The investigation by the Guardian and 16 other media organisations suggests widespread and continuing abuse of NSO’s hacking spyware, Pegasus, which the company insists is only intended for use against criminals and terrorists.
Pegasus is a malware that infects iPhones and Android devices to enable operators of the tool to extract messages, photos and emails, record calls and secretly activate microphones.
Is anyone really surprised? Smartphones are the ideal tools for authoritarian regimes – cameras, microphones, GPS, and other sensors in one neat little package, always on the person, ready to be exploited. Of course criminal regimes are going to abuse them, and of course no smartphone is safe.
Windows Mobile ?
They don’t even need this:
https://www.osnews.com/story/27416/the-second-operating-system-hiding-in-every-mobile-phone/
Each mobile phone has two separate operating systems (actually three, there is another one for the SIM card, but let’s ignore that for the moment).
The “baseband” that coordinates the communications functions runs on an isolated stack, and talks via a modem like interface. They are usually opaque blobs, and can basically do anything they want under the hood. What is more, they would have DMA access to SoC (but not the other way around), so they can poke around main memory.
The good thing is there only a few companies that design the baseband software, so it is not wild west out there. The bad thing also is there are a few companies, and you cannot choose yourself. If they have a backdoor, they will not be publicized (easily).
Also: shall you be worried about your phone being turned on remotely?
https://www.tomsguide.com/us/nsa-remotely-turn-on-phones,news-18854.html
Answer: probably not. If you are not a high value target, they will not bother spending resources on your cell phone.

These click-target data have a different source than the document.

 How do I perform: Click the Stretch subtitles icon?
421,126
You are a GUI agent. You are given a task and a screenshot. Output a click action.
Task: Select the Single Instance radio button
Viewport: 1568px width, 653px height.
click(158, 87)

> What is more, they would have DMA access to SoC
I know of 2 phones that work around this. The Librem 5 and the PinePhone. There may be more.
Both connect the baseband over USB.
That is good to know. Thank you.
Smartphone after Pegasus: Nokia 3310.
Even that has a microphone, and I once saw a message on my Nokia 3330 (a variant of the 3310) display the message “OTA failed” or something similar.
Smartphones are the ideal tools for authoritarian regimes – cameras, microphones, GPS, and other sensors in one neat little package, always on the person, ready to be exploited. Of course criminal regimes are going to abuse them, and of course no smartphone is safe.
Criminal regimes? Who packed all those goodies and put a piece of software that looks like Frankenstein? Was it possible not to use Java? To use OpenBSD instead of Linux? To make stronger cryptography?
There are western countries who belonged to the categories of authoritarian regimes & …course criminal regimes”. cough “”Iraq”, cough “libya”, cough “Vietnam”, cough “Panama”etc. etc. the crimes are endless, humanitarian disaster in human history.
And the Dutch has accepted a terrorist under the pretext that this terrorist is a political asylum: Jose Maria Sison.
https://www.cbc.ca/news/politics/trinity-western-supreme-court-law-1.4704460
https://newsinfo.inquirer.net/1454562/canada-day-muted-as-country-reckons-with-treatment-of-indigenous-other-minorities
We have seen this countless times already. Government surveillance is not limited to smartphones, if that is the case, then surveillance as a tool cannot be used as a form of weapon in human history.
A total of zero people should be shocked by this.
What did you think all this technology was created and is developed for?
So we can stream superhero films and play video games?